Concretely, you might extend Guile with an implementation of the Bessel function, j0:

#include <math.h>
#include <libguile.h>

SCM
j0_wrapper (SCM x)
{
  return scm_from_double (j0 (scm_to_double (x, "j0")));
}

void
init_math_bessel (void)
{
  scm_c_define_gsubr ("j0", 1, 0, 0, j0_wrapper);
}

The C source file would then need to be compiled into a shared library. On GNU/Linux, the compiler invocation might look like this:

gcc -shared -o bessel.so -fPIC bessel.c

A good default place to put shared libraries that extend Guile is into the extensions dir. From the command line or a build script, invoke pkg-config --variable=extensionsdir guile-3.0 to print the extensions dir. See Parallel Installations, for more details.

Guile can load up bessel.so via load-extension.

Scheme Procedure: load-extension lib init
C Function: scm_load_extension (lib, init)

Load and initialize the extension designated by LIB and INIT.

The normal way for a extension to be used is to write a small Scheme file that defines a module, and to load the extension into this module. When the module is auto-loaded, the extension is loaded as well. For example:

(define-module (math bessel)
  #:export (j0))

(load-extension "bessel" "init_math_bessel")

This load-extension invocation loads the bessel library via (load-foreign-library "bessel"), then looks up the init_math_bessel symbol in the library, treating it as a function of no arguments, and calls that function.

If you decide to put your extension outside the default search path for load-foreign-library, probably you should adapt the Scheme module to specify its absolute path. For example, if you use automake to build your extension and place it in $(pkglibdir), you might define a build-parameters module that gets created by the build system:

(define-module (math config)
  #:export (extensiondir))
(define extensiondir "PKGLIBDIR")

This file would be config.scm.in. You would define a make rule to substitute in the absolute installed file name:

config.scm: config.scm.in
        sed 's|PKGLIBDIR|$(pkglibdir)|' <$< >$ 

Then your (math bessel) would import (math config), then (load-extension (in-vicinity extensiondir "bessel") "init_math_bessel").

An alternate approach would be to rebind the guile-extensions-path parameter, or its corresponding environment variable, but note that changing those parameters applies to other users of load-foreign-library as well.

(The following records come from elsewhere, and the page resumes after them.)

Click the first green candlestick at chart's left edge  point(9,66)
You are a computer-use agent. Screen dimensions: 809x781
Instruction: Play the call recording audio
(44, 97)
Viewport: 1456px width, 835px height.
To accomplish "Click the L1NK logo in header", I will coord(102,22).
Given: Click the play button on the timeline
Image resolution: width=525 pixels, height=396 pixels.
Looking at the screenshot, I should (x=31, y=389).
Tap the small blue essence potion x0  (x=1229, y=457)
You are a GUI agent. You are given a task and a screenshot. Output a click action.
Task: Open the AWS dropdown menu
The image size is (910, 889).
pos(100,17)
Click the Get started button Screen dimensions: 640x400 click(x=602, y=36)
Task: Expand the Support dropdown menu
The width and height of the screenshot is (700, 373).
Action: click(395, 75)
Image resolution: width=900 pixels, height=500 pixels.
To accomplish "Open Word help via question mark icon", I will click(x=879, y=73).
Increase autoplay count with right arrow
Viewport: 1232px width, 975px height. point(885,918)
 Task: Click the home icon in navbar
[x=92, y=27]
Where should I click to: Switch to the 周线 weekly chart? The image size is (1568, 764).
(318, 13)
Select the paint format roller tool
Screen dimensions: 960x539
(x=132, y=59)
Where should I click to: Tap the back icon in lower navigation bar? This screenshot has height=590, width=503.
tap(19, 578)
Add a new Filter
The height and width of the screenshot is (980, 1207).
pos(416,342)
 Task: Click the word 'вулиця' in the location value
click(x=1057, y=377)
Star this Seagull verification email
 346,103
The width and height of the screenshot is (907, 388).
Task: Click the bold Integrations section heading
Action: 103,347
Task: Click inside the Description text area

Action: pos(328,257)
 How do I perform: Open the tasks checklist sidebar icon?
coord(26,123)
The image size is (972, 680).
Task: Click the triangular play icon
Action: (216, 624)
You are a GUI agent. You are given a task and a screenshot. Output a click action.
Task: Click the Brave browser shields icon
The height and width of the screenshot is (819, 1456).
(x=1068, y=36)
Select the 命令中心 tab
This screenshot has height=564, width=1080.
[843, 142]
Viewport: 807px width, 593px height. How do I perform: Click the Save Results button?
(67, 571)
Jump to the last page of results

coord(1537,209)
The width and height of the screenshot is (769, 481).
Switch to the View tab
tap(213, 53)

Note that the new primitives that the extension adds to Guile with scm_c_define_gsubr (see Primitive Procedures) or with any of the other mechanisms are placed into the module that is current when the scm_c_define_gsubr is executed, so to be clear about what goes where it’s best to include the load-extension in a module, as above. Alternately, the C code can use scm_c_define_module to specify which module is being created:

static void
do_init (void *unused)
{
  scm_c_define_gsubr ("j0", 1, 0, 0, j0_wrapper);
  scm_c_export ("j0", NULL);
}

void
init_math_bessel ()
{
  scm_c_define_module ("math bessel", do_init, NULL);
}

And yet... if what we want is just the j0 function, it seems like a lot of ceremony to have to compile a Guile-specific wrapper library complete with an initialization function and wrapper module to allow Guile users to call it. There is another way, but to get there, we have to talk about function pointers and function types first. See Foreign Functions, to skip to the good parts.